Para ser bem sincero, o canivete não era muito utilizado. Sequer lembro-me de ter descascado laranja com ele. Como não sou da turma do cigarro de palha, também não piquei fumo-de-corda. Aliás, nem fumante sou. Apontar lápis é outra atividade que não executei. Escrevo a caneta ou no computador. Então, para que precisava do canivete?
Para lembrar. Era a recordação física de um período da vida em que imaginei que a felicidade seria eterna. Ver o aço da lâmina brilhando tinha como significado principal impedir que o passado fosse tratado como algo descartável ou substituível. Com o poder simbólico que atribuímos às relíquias, sentir o seu peso nas mãos ou no bolso equivalia a um ritual de celebração da memória.
A ausência, mais do que assumir a forma de luto, amplia a frustração. É a potência da descontinuidade, o império da interrupção. De repente, sem que fosse permitido escolher por manter ou apagar o registro de algo que foi importante, o objeto que servia de ponte entre o presente e o passado deixou de existir.

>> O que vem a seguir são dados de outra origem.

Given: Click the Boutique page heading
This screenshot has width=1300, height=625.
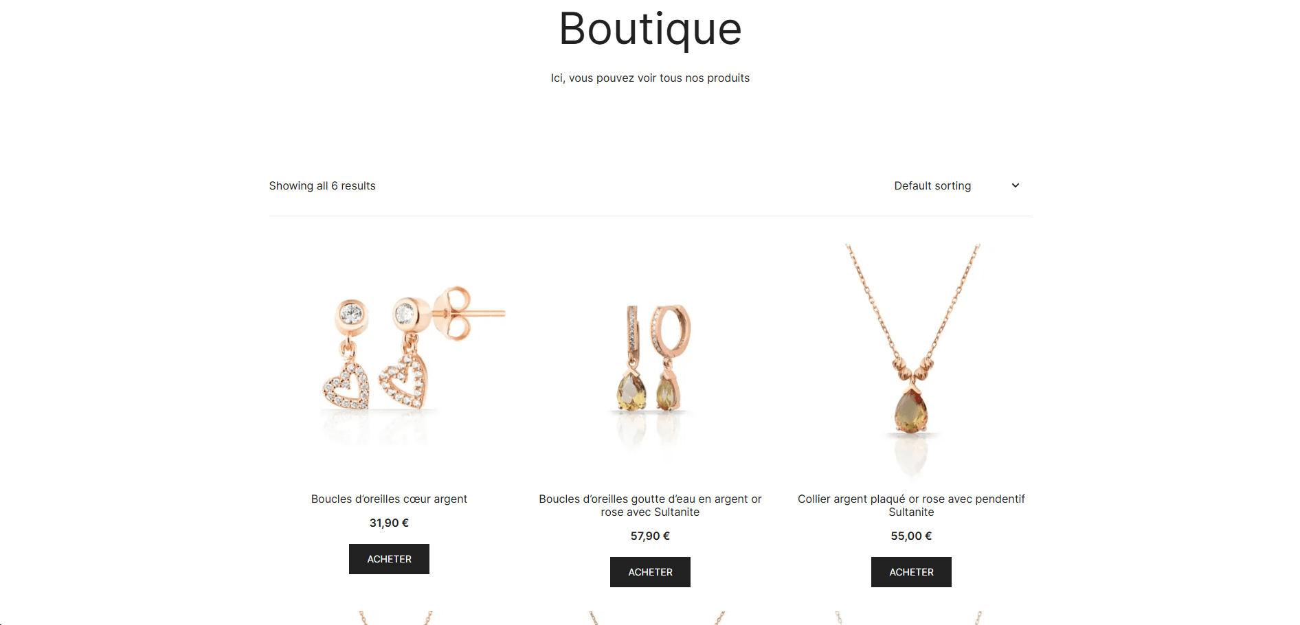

Em algum momento impreciso a névoa do esquecimento encobrirá o percurso. Será como se o canivete nunca tivesse existido. E todas as coisas que a ele estão relacionadas também desaparecerão na bruma.
Antes cair
das nuvens, que do terceiro andar, observou o cínico Machado de Assis,
fingindo não compreender a intensidade de alguns sentimentos. Renato Russo foi
mais cruel: (...) a gente chegou um dia a acreditar / Que tudo era pra sempre
/ Sem saber / Que o pra sempre / Sempre acaba!